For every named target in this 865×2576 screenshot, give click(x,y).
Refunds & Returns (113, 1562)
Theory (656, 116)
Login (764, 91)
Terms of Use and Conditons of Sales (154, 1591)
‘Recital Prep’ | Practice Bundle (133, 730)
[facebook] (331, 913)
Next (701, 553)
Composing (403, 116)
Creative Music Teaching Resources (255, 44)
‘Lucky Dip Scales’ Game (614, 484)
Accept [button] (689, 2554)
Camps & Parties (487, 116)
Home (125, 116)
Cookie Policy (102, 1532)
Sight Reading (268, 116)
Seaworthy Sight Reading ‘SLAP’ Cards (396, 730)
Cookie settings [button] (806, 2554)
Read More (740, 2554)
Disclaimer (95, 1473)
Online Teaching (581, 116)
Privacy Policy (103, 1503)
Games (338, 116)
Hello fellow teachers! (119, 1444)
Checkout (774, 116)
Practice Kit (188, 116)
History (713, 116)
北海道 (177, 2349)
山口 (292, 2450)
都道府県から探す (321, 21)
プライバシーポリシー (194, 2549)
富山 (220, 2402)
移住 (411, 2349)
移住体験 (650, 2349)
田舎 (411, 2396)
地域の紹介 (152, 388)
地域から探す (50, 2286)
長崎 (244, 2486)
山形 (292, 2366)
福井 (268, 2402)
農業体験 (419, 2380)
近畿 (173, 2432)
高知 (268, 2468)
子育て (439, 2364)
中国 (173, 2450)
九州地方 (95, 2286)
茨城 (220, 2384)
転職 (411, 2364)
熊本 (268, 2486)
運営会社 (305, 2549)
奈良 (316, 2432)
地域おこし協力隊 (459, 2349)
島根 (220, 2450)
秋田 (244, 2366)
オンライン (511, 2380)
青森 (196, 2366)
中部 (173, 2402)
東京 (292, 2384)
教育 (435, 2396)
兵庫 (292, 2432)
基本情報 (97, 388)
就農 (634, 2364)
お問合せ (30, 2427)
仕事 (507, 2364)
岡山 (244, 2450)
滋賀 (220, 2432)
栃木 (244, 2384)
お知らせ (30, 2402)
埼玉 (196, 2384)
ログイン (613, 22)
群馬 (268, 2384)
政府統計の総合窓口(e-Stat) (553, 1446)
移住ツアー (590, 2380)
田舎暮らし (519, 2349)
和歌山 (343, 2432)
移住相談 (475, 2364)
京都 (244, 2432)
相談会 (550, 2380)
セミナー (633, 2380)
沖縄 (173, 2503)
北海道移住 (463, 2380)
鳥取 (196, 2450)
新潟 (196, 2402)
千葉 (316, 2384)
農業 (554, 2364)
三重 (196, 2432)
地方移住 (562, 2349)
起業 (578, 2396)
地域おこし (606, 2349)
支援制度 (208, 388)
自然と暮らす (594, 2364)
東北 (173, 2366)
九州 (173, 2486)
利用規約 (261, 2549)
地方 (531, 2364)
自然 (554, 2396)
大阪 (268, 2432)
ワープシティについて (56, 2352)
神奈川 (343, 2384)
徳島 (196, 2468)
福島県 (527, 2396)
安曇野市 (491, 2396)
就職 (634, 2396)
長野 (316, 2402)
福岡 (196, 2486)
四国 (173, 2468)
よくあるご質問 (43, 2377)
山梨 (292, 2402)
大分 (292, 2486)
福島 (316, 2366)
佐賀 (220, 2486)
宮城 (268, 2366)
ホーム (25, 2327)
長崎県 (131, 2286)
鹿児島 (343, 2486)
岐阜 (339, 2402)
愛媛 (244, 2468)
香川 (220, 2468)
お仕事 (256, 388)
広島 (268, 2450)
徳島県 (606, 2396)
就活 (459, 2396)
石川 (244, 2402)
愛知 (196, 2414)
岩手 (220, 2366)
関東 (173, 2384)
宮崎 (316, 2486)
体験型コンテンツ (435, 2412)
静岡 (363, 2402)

• [Problem]:
Reproduce the entire listing. Keep every word as it is.

• [Written response]:
For every named target in this 865×2576 screenshot, give click(x,y).
Refunds & Returns (113, 1562)
Theory (656, 116)
Login (764, 91)
Terms of Use and Conditons of Sales (154, 1591)
‘Recital Prep’ | Practice Bundle (133, 730)
[facebook] (331, 913)
Next (701, 553)
Composing (403, 116)
Creative Music Teaching Resources (255, 44)
‘Lucky Dip Scales’ Game (614, 484)
Accept [button] (689, 2554)
Camps & Parties (487, 116)
Home (125, 116)
Cookie Policy (102, 1532)
Sight Reading (268, 116)
Seaworthy Sight Reading ‘SLAP’ Cards (396, 730)
Cookie settings [button] (806, 2554)
Read More (740, 2554)
Disclaimer (95, 1473)
Online Teaching (581, 116)
Privacy Policy (103, 1503)
Games (338, 116)
Hello fellow teachers! (119, 1444)
Checkout (774, 116)
Practice Kit (188, 116)
History (713, 116)
北海道 (177, 2349)
山口 (292, 2450)
都道府県から探す (321, 21)
プライバシーポリシー (194, 2549)
富山 (220, 2402)
移住 (411, 2349)
移住体験 (650, 2349)
田舎 (411, 2396)
地域の紹介 (152, 388)
地域から探す (50, 2286)
長崎 (244, 2486)
山形 (292, 2366)
福井 (268, 2402)
農業体験 (419, 2380)
近畿 (173, 2432)
高知 (268, 2468)
子育て (439, 2364)
中国 (173, 2450)
九州地方 (95, 2286)
茨城 (220, 2384)
転職 (411, 2364)
熊本 (268, 2486)
運営会社 (305, 2549)
奈良 (316, 2432)
地域おこし協力隊 (459, 2349)
島根 (220, 2450)
秋田 (244, 2366)
オンライン (511, 2380)
青森 (196, 2366)
中部 (173, 2402)
東京 (292, 2384)
教育 (435, 2396)
兵庫 (292, 2432)
基本情報 (97, 388)
就農 (634, 2364)
お問合せ (30, 2427)
仕事 (507, 2364)
岡山 (244, 2450)
滋賀 (220, 2432)
栃木 (244, 2384)
お知らせ (30, 2402)
埼玉 (196, 2384)
ログイン (613, 22)
群馬 (268, 2384)
政府統計の総合窓口(e-Stat) (553, 1446)
移住ツアー (590, 2380)
田舎暮らし (519, 2349)
和歌山 (343, 2432)
移住相談 (475, 2364)
京都 (244, 2432)
相談会 (550, 2380)
セミナー (633, 2380)
沖縄 (173, 2503)
北海道移住 (463, 2380)
鳥取 (196, 2450)
新潟 (196, 2402)
千葉 (316, 2384)
農業 (554, 2364)
三重 (196, 2432)
地方移住 (562, 2349)
起業 (578, 2396)
地域おこし (606, 2349)
支援制度 (208, 388)
自然と暮らす (594, 2364)
東北 (173, 2366)
九州 (173, 2486)
利用規約 (261, 2549)
地方 (531, 2364)
自然 (554, 2396)
大阪 (268, 2432)
ワープシティについて (56, 2352)
神奈川 (343, 2384)
徳島 (196, 2468)
福島県 (527, 2396)
安曇野市 (491, 2396)
就職 (634, 2396)
長野 (316, 2402)
福岡 (196, 2486)
四国 (173, 2468)
よくあるご質問 (43, 2377)
山梨 (292, 2402)
大分 (292, 2486)
福島 (316, 2366)
佐賀 (220, 2486)
宮城 (268, 2366)
ホーム (25, 2327)
長崎県 (131, 2286)
鹿児島 (343, 2486)
岐阜 (339, 2402)
愛媛 (244, 2468)
香川 (220, 2468)
お仕事 (256, 388)
広島 (268, 2450)
徳島県 (606, 2396)
就活 (459, 2396)
石川 (244, 2402)
愛知 (196, 2414)
岩手 (220, 2366)
関東 (173, 2384)
宮崎 (316, 2486)
体験型コンテンツ (435, 2412)
静岡 (363, 2402)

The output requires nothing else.